Big bucks are definitely moving more during daylight hours. On two separate hunts this weekend, I saw mature bucks on their feet at 4:30 p.m. and 8:30 a.m., and in neither case were they in a hurry. Both bucks were covering ground, but without the manic energy that will come once peak rut hits.

That should change soon, says Jerick Henley of Chain Ranch in Kansas and Oklahoma. “We haven’t peaked by any means,” Henley says. “I think it’s gonna peak in the next four days. If I was gonna be out in the woods, Tuesday through the rest of the week I’d be hunting all day long.”

We’ve got two things going for us this week, Henley notes: a waning moon and a Polar Vortex-induced cold spell that should send temperatures plummeting. “I think that should kick it into high gear,” Henley says. “I would think daytime deer activity would be at a peak over the next four days.”

Henley won’t be in the woods because his hunters have already tagged out, with an historic six-deer day on Thursday.

“November 6 will go down as the best day in Chain Ranch archery hunting history,” he says. Four bucks taken on Chain’s main ranch in south-central Kansas totaled 618 inches of antler. The biggest, a mainframe 12-pointer with two kickers, shot by Mike Scagnelli (shown above), grossed 174. It’s Scagnelli’s third buck with a bow in three years on the Chain Ranch averaging 170. Henley notes that two of the bucks were shot while heading to food. Bucks look ready—with swollen necks and glands dripping—but chasing has been minimal and Henley has witnessed no actual breeding as yet. “We’ve seen a little chasing, a little fighting, but the bucks haven’t been hell-bet on spending their entire time up a doe’s butt for the day. They are still waiting.”

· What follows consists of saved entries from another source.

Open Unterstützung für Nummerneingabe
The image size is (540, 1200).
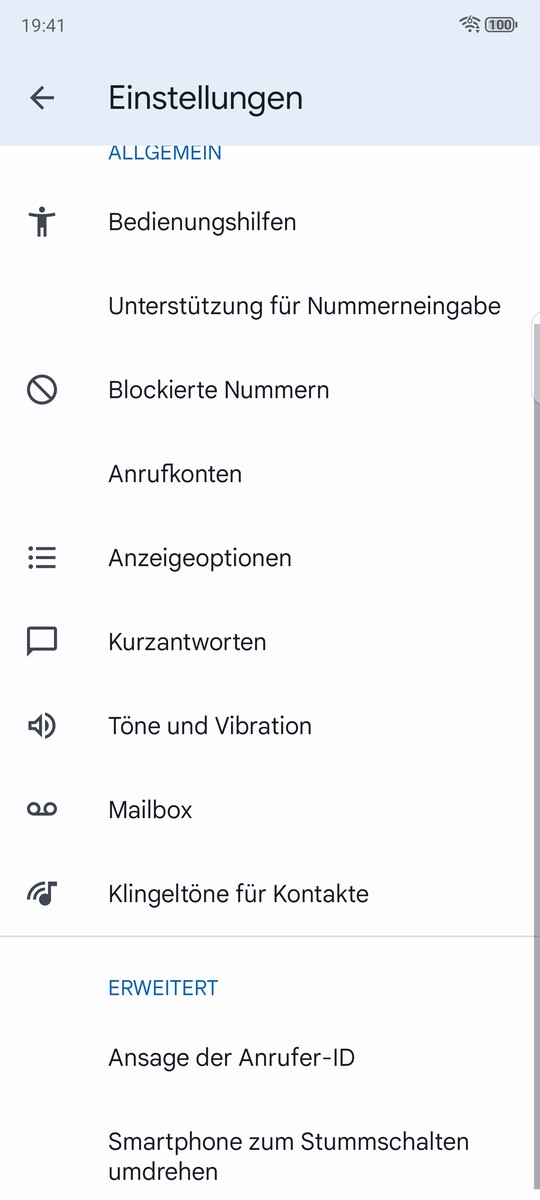[x=270, y=305]
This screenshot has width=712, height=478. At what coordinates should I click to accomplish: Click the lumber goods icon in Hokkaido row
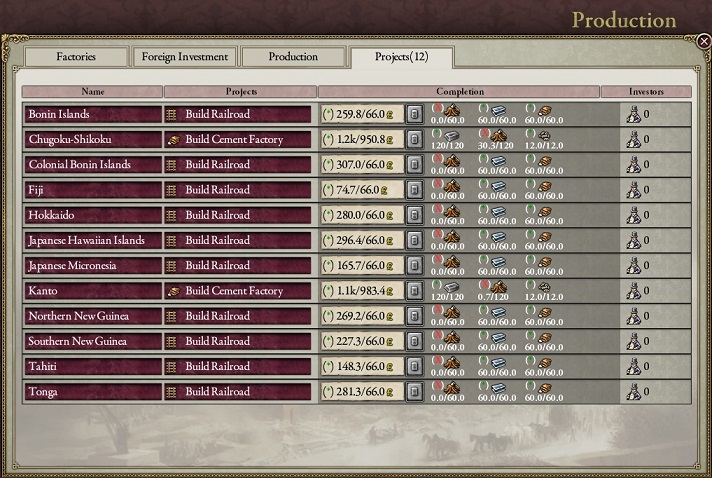click(451, 211)
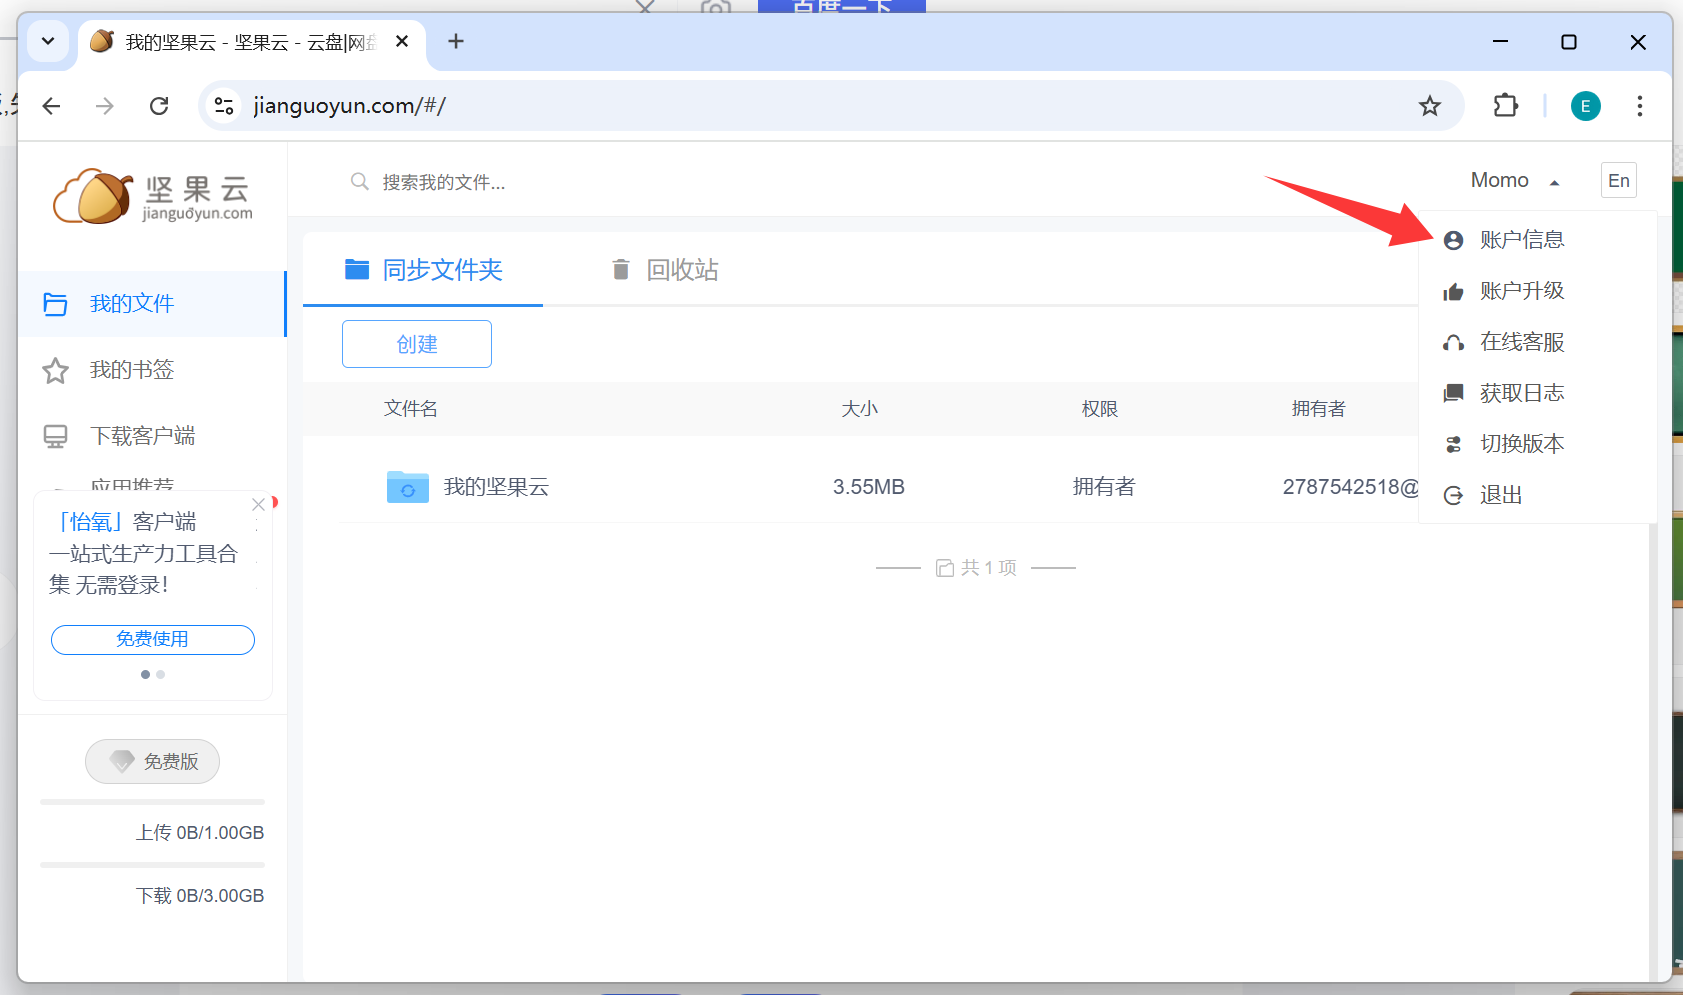Click the 我的书签 star icon
Image resolution: width=1683 pixels, height=995 pixels.
pos(55,371)
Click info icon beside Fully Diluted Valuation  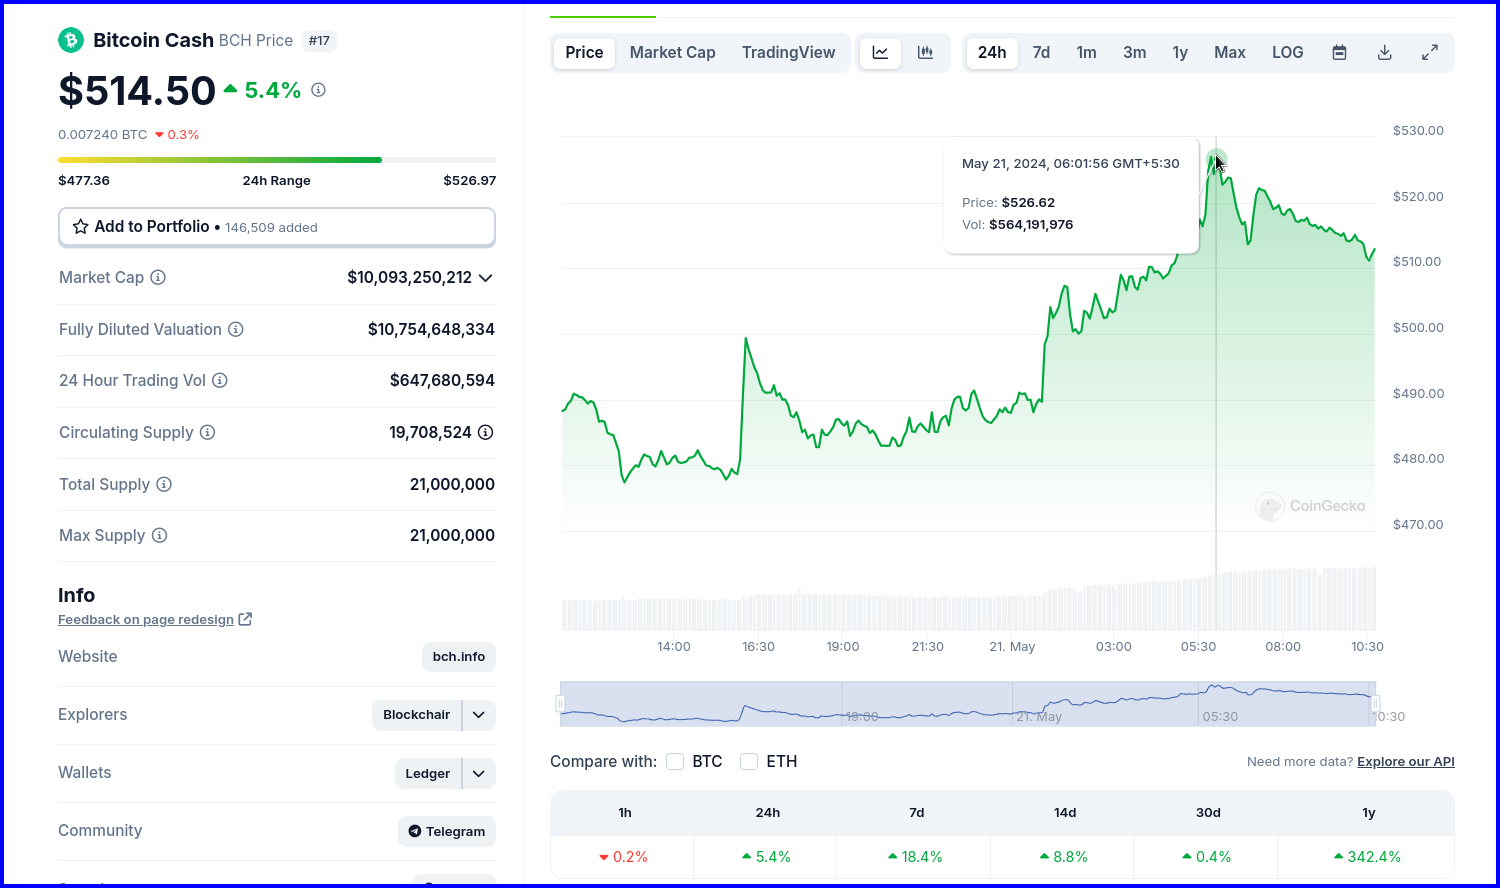click(x=236, y=329)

Plenty of hunters have been able to score on waiting bucks, including Shawn James, whose 150-class buck I mentioned briefly last week. James was fishing an epic blue catfish bite on Lake Milford in central Kansas when he started getting Facebook updates from hunters who were having good success rattling in bucks. James is a passionate catch-and-release catfisherman, and he was boating 30 pounders left and right when the updates started coming in. “Buck fever set in, and I headed in, packed up my camper and went home to hunt,” James says. On morning and evening sits November 1 and 2, James managed to rattle in deer during three of the four hunts. The last was the 12 pointer shown here, which he shot at 4:10 p.m. on Sunday evening. James was still holding his rattling horns when the buck “came in on a run, with his ears laid back and his hair standing up.” It just shows that identifying—and quickly acting on—the trends in your area is so important at this time of year, when deer behavior can change quickly.

And it’s getting ready to change big-time.